Let’s face it. We’ve all had times in our lives–whether fleeting moments over a few hours or lasting days and weeks–when we were caught up worrying about something or perseverating on a problem. I recently spoke to someone in this situation and provided the same advice they had given me a few years ago. “Just keep moving.”
That’s right. For me, the first time I used that strategy was during the hours before I was scheduled to do something very scary. At the time, I found myself consumed with thoughts about what could go wrong, whether I could come up with an excuse to avoid it completely, how I would feel if I did bow out, and so on. It didn’t help that it was January and the shivers from fear as well as cold were indistinguishable. No, that’s not right. The cold made the shivers of fear worse. It very much reminded me of when I was in 8th grade and had to play a solo in front of the band–shaking violently as my palms perspired. That’s another story.
But along came a friend who noticed my struggle and uttered three simple words–”just keep moving.” I didn’t need any explanation and knew exactly what they meant. Just keep doing and focusing on what I need to do to get ready. If you haven’t already guessed, it was stretch, suit up, put the skis on the back of the transport vehicle, get in the vehicle, climb the hill and go.
Well, it worked out, and countless times since, I’ve used the same strategy to manage incidents of stress, times when I was unsure what the outcome would be, finding a solution to a problem and so on.
“Just keep moving” has enabled me to appear unflappable in spite of the situation. Funny, though, the more I use this tactic, the correlated reduction in anxiety has given me the space to problem-solve or find a solution I didn’t previously see. Like “sleeping on it” often helps reveal the answer to that nagging dilemma.

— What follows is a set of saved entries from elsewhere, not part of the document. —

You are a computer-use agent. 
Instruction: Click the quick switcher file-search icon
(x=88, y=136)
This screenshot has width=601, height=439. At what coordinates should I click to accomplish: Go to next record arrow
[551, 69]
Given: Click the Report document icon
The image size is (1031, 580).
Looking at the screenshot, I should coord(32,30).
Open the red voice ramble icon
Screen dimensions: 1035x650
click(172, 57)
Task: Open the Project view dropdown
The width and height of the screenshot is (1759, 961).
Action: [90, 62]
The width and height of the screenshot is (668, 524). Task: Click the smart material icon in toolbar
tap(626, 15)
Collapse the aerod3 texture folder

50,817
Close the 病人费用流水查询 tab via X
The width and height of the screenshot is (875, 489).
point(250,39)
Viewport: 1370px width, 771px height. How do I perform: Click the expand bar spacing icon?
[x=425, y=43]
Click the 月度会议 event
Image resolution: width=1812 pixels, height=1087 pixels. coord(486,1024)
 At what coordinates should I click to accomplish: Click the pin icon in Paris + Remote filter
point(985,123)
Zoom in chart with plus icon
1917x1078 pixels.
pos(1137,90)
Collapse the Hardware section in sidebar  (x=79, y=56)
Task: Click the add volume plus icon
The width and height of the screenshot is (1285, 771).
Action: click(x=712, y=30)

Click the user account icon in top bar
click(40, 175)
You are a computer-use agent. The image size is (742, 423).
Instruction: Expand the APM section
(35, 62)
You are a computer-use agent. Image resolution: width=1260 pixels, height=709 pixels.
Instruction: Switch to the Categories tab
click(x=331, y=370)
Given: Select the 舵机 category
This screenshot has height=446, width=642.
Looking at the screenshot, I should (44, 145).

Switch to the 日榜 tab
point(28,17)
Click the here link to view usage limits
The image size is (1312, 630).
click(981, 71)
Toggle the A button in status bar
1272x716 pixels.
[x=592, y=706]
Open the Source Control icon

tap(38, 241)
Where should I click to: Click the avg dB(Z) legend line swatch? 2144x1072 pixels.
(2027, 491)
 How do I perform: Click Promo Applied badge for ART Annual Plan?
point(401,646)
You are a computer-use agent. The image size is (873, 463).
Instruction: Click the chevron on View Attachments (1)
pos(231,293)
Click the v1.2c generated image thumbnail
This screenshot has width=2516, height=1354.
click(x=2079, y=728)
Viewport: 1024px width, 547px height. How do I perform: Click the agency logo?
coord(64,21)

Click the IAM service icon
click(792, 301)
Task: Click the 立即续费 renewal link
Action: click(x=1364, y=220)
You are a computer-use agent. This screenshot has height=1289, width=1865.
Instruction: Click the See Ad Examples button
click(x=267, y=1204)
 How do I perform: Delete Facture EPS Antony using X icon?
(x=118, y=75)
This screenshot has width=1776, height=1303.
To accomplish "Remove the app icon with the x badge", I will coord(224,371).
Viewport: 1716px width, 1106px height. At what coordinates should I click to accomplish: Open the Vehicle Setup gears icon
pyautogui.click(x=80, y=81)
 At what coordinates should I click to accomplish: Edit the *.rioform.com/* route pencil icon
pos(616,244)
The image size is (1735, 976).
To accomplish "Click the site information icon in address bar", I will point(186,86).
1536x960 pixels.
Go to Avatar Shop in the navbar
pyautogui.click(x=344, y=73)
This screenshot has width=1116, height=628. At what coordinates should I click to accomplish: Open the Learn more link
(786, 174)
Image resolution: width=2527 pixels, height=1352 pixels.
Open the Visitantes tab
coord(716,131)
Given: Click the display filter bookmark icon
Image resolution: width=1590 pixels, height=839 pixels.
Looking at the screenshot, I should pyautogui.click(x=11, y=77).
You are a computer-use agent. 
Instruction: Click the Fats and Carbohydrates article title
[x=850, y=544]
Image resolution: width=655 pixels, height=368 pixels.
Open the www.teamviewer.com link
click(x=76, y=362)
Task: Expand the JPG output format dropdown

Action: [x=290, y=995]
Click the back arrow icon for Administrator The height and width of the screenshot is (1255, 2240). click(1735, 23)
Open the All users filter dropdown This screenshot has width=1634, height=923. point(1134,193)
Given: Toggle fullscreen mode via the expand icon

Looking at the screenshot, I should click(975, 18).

I am not suggesting that this approach makes me brave. Quite the opposite. The fear or angst is always there. But what it does do is free me to think more clearly, or at least be more rational, as I work through the situation. It also helps prevent me from inadvertently stressing out the people around me. We all know how spending time with someone who is stressed is no fun.
The point of this is to underscore the importance that we keep moving in spite of the things that might wear us down inside. It’s also to offer a token of gratitude to that friend who offered me that useful advice so long ago. I am grateful to have learned that, and I hope that you also experience the benefits of the strategy you taught me.